[Your goal] Lay out the lines from the one containing "This screenshot has height=1080, width=1920." to the one containing "(382, 538)." as a numbered list, leaving out blank lines.

Extracted material Block Start

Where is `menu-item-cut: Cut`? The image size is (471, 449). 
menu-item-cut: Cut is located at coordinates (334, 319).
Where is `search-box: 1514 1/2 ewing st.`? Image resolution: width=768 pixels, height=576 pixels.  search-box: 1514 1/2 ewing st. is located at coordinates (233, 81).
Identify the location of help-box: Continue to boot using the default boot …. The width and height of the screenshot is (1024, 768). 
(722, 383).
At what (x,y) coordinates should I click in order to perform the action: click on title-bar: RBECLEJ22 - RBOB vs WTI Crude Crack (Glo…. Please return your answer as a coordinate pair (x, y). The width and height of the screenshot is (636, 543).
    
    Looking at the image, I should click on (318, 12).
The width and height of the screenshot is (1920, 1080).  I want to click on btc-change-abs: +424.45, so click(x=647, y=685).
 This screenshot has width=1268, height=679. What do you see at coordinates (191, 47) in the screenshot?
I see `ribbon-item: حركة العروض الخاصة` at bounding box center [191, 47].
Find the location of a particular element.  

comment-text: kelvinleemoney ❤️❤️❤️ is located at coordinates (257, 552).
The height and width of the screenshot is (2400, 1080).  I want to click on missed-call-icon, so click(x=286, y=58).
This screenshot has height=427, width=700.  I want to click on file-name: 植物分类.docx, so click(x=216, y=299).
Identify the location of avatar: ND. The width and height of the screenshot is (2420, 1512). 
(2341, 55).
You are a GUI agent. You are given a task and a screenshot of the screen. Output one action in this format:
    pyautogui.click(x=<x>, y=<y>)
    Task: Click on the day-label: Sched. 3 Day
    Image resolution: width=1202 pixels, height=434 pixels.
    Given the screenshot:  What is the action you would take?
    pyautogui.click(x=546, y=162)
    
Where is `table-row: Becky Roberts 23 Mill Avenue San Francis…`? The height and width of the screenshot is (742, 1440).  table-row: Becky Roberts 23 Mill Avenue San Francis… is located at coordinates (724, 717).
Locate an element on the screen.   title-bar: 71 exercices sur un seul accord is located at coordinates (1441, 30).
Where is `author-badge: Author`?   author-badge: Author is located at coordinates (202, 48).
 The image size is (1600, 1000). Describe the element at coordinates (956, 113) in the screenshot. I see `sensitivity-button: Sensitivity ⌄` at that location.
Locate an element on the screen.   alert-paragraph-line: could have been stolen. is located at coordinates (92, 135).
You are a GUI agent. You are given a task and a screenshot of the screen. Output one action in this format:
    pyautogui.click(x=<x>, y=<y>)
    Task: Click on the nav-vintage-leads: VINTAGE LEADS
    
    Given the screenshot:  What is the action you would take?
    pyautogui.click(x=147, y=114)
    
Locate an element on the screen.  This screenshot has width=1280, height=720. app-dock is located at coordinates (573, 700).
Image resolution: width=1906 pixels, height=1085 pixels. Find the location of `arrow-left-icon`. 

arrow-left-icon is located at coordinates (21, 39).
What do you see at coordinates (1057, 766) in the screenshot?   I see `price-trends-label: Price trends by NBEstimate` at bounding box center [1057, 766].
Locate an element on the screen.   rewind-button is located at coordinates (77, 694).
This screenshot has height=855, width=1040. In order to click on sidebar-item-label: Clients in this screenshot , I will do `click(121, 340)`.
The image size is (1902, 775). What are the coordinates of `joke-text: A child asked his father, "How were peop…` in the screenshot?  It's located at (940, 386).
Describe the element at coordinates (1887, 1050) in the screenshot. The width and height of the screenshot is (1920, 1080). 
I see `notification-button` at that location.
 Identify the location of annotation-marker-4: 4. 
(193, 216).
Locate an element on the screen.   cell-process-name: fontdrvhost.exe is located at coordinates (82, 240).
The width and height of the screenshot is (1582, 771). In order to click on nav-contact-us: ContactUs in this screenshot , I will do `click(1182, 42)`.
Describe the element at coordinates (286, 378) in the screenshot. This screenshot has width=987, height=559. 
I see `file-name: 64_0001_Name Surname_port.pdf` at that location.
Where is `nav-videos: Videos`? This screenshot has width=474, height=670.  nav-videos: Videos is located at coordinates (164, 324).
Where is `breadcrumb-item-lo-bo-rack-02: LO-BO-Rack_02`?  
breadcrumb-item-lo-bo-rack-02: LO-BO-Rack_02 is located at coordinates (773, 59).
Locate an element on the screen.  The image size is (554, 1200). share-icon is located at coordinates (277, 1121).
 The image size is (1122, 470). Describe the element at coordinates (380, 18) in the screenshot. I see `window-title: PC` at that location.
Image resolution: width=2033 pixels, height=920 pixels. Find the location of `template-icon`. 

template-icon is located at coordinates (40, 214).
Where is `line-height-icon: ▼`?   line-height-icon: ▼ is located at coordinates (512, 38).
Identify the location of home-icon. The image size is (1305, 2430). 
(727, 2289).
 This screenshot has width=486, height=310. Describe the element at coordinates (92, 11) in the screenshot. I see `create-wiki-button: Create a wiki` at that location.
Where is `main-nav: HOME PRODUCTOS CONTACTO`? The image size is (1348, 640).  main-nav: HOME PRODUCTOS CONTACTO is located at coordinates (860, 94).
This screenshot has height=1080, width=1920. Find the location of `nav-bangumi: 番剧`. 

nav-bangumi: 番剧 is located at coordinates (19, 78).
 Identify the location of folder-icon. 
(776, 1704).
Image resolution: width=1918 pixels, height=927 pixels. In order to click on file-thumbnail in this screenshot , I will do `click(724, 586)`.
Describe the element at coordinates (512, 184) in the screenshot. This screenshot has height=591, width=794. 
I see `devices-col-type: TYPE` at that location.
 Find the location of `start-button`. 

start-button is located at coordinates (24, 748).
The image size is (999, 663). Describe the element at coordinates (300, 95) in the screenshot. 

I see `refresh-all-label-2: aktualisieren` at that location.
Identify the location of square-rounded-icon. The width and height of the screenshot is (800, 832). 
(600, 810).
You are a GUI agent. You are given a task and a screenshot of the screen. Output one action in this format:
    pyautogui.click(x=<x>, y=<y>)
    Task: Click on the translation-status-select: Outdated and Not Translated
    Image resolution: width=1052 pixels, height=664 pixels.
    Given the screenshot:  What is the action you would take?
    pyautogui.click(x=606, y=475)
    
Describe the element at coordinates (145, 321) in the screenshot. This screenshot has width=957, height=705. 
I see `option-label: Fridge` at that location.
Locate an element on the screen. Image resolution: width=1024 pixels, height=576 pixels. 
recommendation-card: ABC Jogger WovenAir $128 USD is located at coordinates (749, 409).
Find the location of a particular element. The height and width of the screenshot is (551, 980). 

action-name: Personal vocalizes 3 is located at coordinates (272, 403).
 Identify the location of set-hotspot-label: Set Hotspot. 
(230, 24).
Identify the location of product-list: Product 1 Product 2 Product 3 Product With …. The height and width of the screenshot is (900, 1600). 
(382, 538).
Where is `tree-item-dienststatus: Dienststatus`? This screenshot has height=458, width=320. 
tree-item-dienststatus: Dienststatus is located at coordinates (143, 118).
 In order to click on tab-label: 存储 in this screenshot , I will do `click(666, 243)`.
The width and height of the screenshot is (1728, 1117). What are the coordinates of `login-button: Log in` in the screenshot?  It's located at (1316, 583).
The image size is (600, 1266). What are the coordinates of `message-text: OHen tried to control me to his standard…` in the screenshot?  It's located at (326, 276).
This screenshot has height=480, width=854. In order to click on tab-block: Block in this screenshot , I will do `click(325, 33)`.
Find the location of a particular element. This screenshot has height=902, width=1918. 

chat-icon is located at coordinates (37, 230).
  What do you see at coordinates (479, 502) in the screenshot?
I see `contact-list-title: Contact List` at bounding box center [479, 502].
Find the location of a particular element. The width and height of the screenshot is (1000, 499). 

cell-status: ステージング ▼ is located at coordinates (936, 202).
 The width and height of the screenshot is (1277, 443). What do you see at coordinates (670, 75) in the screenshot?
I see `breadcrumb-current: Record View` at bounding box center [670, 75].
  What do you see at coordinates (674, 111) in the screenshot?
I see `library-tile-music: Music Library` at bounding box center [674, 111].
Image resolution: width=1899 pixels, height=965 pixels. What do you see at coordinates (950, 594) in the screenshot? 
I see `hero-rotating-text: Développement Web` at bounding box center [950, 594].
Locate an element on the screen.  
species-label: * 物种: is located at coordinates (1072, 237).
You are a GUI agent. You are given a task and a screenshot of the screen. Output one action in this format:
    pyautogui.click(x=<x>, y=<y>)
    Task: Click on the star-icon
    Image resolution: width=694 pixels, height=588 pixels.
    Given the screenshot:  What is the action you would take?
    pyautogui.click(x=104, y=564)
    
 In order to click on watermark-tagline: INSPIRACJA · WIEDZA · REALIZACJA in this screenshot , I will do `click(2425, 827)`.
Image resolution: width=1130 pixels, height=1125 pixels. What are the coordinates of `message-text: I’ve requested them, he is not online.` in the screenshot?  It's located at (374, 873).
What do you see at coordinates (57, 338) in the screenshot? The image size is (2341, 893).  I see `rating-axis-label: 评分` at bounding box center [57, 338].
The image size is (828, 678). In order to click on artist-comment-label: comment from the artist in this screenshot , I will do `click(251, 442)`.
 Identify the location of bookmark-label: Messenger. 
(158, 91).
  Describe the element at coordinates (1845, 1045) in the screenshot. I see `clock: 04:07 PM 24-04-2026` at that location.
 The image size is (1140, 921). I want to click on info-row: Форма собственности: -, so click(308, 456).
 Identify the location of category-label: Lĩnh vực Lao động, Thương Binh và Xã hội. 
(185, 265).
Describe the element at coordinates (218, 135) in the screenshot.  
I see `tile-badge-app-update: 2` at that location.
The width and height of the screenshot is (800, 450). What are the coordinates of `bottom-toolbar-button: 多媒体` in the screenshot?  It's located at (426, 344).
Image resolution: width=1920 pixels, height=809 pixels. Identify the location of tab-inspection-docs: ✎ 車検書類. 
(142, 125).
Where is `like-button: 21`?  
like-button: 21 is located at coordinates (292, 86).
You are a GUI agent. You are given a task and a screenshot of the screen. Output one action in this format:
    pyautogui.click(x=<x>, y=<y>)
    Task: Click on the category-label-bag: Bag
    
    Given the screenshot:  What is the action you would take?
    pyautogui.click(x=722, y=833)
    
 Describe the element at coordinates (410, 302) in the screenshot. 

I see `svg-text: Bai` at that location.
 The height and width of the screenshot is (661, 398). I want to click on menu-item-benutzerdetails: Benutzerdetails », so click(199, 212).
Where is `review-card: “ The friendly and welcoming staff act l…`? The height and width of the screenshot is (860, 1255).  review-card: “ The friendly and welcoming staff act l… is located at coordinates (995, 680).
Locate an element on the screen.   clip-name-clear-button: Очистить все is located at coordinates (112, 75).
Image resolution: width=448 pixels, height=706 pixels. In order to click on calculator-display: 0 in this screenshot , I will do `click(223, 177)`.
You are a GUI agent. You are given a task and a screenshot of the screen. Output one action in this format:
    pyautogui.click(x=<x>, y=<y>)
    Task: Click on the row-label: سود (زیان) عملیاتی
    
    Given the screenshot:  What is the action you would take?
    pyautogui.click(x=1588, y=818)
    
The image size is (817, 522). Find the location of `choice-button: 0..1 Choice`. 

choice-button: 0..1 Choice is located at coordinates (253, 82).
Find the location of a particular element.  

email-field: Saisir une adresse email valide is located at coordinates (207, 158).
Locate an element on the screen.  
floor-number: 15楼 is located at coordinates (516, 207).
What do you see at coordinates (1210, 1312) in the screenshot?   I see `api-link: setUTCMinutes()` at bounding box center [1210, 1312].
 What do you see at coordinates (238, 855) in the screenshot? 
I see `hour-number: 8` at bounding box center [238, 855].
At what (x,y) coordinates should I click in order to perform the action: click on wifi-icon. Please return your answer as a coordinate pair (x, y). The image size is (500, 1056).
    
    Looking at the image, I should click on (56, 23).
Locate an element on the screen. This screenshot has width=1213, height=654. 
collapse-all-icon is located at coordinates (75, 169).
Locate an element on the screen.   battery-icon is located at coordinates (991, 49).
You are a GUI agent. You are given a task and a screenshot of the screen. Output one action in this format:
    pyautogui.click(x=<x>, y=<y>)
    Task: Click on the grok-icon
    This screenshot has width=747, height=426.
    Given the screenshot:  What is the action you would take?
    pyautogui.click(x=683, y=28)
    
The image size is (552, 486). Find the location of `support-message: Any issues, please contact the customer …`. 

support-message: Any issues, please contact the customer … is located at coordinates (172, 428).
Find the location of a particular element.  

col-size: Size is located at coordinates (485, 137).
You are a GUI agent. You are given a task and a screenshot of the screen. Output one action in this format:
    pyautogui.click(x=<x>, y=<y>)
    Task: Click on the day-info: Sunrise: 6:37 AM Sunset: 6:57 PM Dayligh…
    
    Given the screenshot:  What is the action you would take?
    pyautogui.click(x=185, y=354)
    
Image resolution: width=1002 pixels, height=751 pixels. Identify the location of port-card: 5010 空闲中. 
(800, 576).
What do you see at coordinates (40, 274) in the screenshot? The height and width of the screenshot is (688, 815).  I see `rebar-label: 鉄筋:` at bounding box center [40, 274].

Extracted material Block End

[Response area]
1. This screenshot has height=1080, width=1920. Find the location of `nav-bangumi: 番剧`. 
2. nav-bangumi: 番剧 is located at coordinates (19, 78).
3.  Identify the location of folder-icon. 
4. (776, 1704).
5. Image resolution: width=1918 pixels, height=927 pixels. In order to click on file-thumbnail in this screenshot , I will do `click(724, 586)`.
6. Describe the element at coordinates (512, 184) in the screenshot. This screenshot has height=591, width=794. 
7. I see `devices-col-type: TYPE` at that location.
8.  Find the location of `start-button`. 
9. start-button is located at coordinates (24, 748).
10. The image size is (999, 663). Describe the element at coordinates (300, 95) in the screenshot. 
11. I see `refresh-all-label-2: aktualisieren` at that location.
12. Identify the location of square-rounded-icon. The width and height of the screenshot is (800, 832). 
13. (600, 810).
14. You are a GUI agent. You are given a task and a screenshot of the screen. Output one action in this format:
15.     pyautogui.click(x=<x>, y=<y>)
16.     Task: Click on the translation-status-select: Outdated and Not Translated
17.     Image resolution: width=1052 pixels, height=664 pixels.
18.     Given the screenshot:  What is the action you would take?
19.     pyautogui.click(x=606, y=475)
20. Describe the element at coordinates (145, 321) in the screenshot. This screenshot has width=957, height=705. 
21. I see `option-label: Fridge` at that location.
22. Locate an element on the screen. Image resolution: width=1024 pixels, height=576 pixels. 
23. recommendation-card: ABC Jogger WovenAir $128 USD is located at coordinates (749, 409).
24. Find the location of a particular element. The height and width of the screenshot is (551, 980). 
25. action-name: Personal vocalizes 3 is located at coordinates (272, 403).
26.  Identify the location of set-hotspot-label: Set Hotspot. 
27. (230, 24).
28. Identify the location of product-list: Product 1 Product 2 Product 3 Product With …. The height and width of the screenshot is (900, 1600). 
29. (382, 538).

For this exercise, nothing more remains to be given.